Declarative. The entire desired state of the system is described declaratively. Not scripts that produce the state. Not imperative commands that transition to the state. A declaration of what the state should be. Kubernetes manifests, Terraform configurations, and Helm charts all qualify. Shell scripts that run kubectl commands do not.

Versioned and immutable. The desired state is stored in a way that enforces immutability and versioning, with a complete audit trail. Git provides this naturally -- every commit is immutable, every change is tracked, every state is recoverable. This is the easy part, and it's the part most teams get right.

Pulled automatically. Software agents automatically pull the desired state declarations from the source. This is where most implementations diverge. In true GitOps, the cluster pulls its desired state from Git. In most implementations, a CI pipeline pushes changes to the cluster. The direction of the arrow matters enormously.

Continuously reconciled. Software agents continuously observe actual system state and attempt to apply the desired state. If the actual state diverges from the desired state -- for any reason -- the agent corrects it. This is the principle that transforms GitOps from "version-controlled deployment" into an actual operational model.

Push vs. Pull: Why the Arrow Matters

Most CI/CD pipelines work on a push model. A developer merges code. The pipeline triggers. It builds artifacts. It runs kubectl apply or helm upgrade or terraform apply. The pipeline pushes changes to the target environment. This works. It's fine. But it's not GitOps.

The push model has a fundamental limitation: it only acts on events. When the pipeline runs, it applies the current state from Git. Between pipeline runs, nothing is watching. If someone runs a manual kubectl edit in production -- and someone always does, eventually -- the system state drifts from the Git state. Nobody knows until the next pipeline run, if then. The pipeline applies what's in Git, but it doesn't verify that what's running matches what's in Git. It assumes the delta is just the latest commit.

The pull model inverts this. An agent running inside the cluster -- ArgoCD, Flux, or similar -- continuously watches the Git repository. When the repository changes, the agent pulls the new desired state and applies it. But here's the critical difference: the agent also continuously watches the cluster. If the actual state diverges from the desired state, the agent corrects the divergence regardless of whether anyone committed anything to Git.

This means manual changes get reverted. If someone runs kubectl scale deployment/api --replicas=5 directly against the cluster, and the Git manifest says replicas should be 3, the agent scales it back to 3. The repository is the source of truth. Not the cluster. Not the last pipeline run. The repository. Always.

Reconciliation Loops

The reconciliation loop is the heart of GitOps and the part most implementations skip. A reconciliation loop continuously compares the desired state (what's in Git) with the actual state (what's running in the cluster) and takes corrective action when they diverge.

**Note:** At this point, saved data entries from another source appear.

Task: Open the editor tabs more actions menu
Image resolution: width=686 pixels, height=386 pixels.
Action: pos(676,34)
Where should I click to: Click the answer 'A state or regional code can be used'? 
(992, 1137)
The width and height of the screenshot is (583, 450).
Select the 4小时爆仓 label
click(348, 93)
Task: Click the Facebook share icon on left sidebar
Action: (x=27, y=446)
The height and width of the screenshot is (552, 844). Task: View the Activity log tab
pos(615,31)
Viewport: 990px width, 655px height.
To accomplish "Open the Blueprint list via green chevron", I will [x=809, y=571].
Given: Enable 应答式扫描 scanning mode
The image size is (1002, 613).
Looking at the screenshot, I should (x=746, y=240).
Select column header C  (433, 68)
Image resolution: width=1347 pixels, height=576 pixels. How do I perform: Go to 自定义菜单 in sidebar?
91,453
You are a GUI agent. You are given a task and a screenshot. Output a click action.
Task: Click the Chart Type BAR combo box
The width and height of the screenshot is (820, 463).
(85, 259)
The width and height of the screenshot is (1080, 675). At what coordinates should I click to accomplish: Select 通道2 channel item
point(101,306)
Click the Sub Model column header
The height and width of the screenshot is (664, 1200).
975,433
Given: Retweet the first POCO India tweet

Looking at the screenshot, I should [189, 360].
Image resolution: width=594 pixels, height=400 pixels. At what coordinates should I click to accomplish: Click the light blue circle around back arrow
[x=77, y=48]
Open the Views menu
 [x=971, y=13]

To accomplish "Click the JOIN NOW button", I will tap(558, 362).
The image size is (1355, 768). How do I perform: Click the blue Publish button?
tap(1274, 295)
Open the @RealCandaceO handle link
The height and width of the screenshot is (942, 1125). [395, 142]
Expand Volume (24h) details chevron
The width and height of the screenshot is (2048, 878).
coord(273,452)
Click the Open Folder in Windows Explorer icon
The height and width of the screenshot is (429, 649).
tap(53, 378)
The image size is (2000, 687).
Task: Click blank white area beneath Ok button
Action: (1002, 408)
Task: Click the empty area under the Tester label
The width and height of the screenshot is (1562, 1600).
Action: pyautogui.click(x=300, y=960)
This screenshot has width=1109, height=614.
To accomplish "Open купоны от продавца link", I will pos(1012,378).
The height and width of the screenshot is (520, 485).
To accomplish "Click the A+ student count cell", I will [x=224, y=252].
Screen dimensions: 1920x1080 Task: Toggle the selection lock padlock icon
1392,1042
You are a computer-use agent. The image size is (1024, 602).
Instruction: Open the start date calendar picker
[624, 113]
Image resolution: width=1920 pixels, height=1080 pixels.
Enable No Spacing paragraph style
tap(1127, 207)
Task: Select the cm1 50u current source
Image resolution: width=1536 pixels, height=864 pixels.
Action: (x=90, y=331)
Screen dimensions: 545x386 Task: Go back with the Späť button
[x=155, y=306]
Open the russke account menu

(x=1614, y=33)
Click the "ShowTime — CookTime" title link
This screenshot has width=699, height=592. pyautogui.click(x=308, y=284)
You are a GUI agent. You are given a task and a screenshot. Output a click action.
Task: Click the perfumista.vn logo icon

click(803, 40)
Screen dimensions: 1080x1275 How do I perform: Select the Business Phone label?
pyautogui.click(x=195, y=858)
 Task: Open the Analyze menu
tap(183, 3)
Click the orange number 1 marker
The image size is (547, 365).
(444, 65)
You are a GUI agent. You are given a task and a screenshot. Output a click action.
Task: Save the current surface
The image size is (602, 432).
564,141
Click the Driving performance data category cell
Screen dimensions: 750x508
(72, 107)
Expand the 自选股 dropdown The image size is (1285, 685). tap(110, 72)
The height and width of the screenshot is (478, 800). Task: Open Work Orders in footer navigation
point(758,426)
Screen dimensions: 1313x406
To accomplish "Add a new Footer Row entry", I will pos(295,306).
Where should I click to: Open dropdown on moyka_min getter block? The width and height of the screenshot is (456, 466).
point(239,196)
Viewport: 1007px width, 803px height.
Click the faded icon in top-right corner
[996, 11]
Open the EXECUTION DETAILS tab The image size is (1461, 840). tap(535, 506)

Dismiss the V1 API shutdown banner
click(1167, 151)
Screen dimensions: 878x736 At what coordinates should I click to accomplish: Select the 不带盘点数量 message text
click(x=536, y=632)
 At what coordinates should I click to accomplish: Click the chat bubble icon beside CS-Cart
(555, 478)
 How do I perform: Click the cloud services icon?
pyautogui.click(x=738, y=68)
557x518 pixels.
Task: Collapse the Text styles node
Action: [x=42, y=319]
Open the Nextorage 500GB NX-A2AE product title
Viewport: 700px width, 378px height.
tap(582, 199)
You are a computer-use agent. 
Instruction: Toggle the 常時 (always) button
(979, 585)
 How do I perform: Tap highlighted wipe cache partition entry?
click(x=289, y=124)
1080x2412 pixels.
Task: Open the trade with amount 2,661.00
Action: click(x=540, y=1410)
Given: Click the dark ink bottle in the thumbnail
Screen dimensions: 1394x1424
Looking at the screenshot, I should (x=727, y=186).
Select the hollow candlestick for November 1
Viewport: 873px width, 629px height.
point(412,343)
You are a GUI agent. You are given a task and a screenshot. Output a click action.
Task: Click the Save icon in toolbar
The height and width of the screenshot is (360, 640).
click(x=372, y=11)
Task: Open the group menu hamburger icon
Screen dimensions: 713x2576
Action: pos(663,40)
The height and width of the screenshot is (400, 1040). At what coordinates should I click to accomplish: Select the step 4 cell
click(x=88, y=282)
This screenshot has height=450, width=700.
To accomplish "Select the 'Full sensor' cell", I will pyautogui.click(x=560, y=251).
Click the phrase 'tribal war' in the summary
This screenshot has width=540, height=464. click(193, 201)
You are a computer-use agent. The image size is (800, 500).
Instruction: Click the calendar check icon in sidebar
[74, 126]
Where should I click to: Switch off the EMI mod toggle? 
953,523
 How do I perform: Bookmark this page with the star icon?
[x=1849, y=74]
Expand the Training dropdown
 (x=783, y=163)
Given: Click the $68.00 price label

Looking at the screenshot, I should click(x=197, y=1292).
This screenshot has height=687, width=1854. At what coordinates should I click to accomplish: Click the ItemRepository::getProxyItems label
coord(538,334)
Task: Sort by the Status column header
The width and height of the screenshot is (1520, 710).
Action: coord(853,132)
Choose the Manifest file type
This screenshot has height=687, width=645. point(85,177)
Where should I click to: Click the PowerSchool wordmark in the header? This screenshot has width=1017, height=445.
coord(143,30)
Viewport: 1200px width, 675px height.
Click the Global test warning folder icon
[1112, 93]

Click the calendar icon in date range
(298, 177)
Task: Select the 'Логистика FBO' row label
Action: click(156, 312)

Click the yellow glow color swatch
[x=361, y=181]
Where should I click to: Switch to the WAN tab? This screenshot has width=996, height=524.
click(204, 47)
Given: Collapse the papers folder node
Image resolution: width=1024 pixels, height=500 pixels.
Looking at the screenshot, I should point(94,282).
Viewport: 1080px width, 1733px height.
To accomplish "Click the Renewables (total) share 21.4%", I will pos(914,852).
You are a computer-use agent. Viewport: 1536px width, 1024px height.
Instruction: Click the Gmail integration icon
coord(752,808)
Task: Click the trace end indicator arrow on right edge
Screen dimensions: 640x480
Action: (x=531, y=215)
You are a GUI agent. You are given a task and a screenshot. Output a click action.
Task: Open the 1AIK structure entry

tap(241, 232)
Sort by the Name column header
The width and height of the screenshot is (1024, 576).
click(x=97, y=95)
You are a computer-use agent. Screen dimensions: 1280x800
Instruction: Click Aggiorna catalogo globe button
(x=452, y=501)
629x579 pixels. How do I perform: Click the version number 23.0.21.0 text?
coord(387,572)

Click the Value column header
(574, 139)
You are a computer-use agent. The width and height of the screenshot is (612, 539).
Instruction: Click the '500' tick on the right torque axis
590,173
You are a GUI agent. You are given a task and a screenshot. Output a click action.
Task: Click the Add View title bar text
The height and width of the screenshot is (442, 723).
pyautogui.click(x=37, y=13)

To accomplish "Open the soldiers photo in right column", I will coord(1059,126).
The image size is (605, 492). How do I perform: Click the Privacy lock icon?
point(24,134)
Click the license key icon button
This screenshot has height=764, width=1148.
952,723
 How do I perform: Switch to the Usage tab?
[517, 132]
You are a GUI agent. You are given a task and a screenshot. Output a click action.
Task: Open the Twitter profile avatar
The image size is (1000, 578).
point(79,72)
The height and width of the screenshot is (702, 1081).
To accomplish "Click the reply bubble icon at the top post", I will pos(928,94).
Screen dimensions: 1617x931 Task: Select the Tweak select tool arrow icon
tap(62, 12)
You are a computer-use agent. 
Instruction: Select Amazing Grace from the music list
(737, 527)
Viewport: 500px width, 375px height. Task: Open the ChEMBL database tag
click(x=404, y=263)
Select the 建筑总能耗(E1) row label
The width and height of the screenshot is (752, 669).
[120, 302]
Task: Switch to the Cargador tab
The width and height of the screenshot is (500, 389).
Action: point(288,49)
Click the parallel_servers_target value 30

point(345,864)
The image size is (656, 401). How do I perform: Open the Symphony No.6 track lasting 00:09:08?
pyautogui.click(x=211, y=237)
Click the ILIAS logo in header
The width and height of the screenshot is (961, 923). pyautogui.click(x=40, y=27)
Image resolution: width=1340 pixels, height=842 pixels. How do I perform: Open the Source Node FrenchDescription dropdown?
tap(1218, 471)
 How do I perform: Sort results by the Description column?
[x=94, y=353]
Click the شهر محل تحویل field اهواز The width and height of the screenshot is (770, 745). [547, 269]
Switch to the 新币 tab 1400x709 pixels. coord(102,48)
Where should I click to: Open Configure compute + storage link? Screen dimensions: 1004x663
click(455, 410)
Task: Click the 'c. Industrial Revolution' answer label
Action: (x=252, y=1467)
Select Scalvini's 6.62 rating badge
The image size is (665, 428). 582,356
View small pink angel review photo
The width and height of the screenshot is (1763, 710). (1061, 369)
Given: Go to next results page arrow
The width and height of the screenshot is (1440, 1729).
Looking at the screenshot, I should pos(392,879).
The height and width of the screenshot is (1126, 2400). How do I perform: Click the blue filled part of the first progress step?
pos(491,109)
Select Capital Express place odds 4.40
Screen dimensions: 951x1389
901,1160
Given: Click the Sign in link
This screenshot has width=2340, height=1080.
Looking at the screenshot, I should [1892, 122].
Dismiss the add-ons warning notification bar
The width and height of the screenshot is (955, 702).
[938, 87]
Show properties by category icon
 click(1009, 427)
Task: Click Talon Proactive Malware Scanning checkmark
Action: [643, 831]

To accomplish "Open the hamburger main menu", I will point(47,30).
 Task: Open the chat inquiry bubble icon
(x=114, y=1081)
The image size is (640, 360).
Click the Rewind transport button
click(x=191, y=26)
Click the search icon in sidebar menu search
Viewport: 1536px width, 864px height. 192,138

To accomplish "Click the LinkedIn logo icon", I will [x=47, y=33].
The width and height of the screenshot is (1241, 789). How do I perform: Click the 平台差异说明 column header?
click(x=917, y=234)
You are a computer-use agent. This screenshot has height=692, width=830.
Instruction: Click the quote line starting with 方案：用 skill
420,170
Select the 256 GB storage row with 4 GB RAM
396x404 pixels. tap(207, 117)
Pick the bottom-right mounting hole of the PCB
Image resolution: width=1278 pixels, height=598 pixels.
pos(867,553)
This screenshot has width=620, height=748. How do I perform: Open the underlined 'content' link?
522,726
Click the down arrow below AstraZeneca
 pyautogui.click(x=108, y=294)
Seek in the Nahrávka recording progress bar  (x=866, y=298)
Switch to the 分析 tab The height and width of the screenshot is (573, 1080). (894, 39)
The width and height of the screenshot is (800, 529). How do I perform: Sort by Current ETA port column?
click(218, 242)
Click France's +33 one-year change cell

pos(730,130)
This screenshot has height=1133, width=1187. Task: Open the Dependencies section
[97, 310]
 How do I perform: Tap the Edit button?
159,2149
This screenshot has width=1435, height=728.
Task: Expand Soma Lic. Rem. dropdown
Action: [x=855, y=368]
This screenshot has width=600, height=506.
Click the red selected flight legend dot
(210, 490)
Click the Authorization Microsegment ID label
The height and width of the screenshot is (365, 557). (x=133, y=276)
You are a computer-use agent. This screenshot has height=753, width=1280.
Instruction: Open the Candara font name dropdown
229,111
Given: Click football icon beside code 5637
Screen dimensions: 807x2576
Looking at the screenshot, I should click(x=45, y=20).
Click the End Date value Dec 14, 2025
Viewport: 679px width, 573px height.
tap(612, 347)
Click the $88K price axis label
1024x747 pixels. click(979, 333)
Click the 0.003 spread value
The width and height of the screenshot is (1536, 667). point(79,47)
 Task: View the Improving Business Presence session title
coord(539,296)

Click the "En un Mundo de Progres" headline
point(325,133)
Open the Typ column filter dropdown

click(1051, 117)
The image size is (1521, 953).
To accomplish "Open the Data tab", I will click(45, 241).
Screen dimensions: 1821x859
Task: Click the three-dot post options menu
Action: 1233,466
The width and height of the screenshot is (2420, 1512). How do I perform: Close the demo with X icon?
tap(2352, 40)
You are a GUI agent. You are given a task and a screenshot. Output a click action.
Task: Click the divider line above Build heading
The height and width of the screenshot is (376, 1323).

Think of it like a thermostat. You set the temperature to 72 degrees. The thermostat doesn't just turn on the furnace once and walk away. It continuously measures the actual temperature and takes action when it deviates from the target. It doesn't matter why the temperature changed -- someone opened a window, the sun went down, the insulation is poor. The thermostat doesn't care about the cause. It cares about the delta.

GitOps reconciliation works the same way. The agent doesn't care why the cluster state diverged from the Git state. Maybe someone ran a manual command. Maybe a controller modified a resource. Maybe a node failure caused pods to reschedule with different configurations. The agent sees the delta, consults the source of truth (Git), and corrects it.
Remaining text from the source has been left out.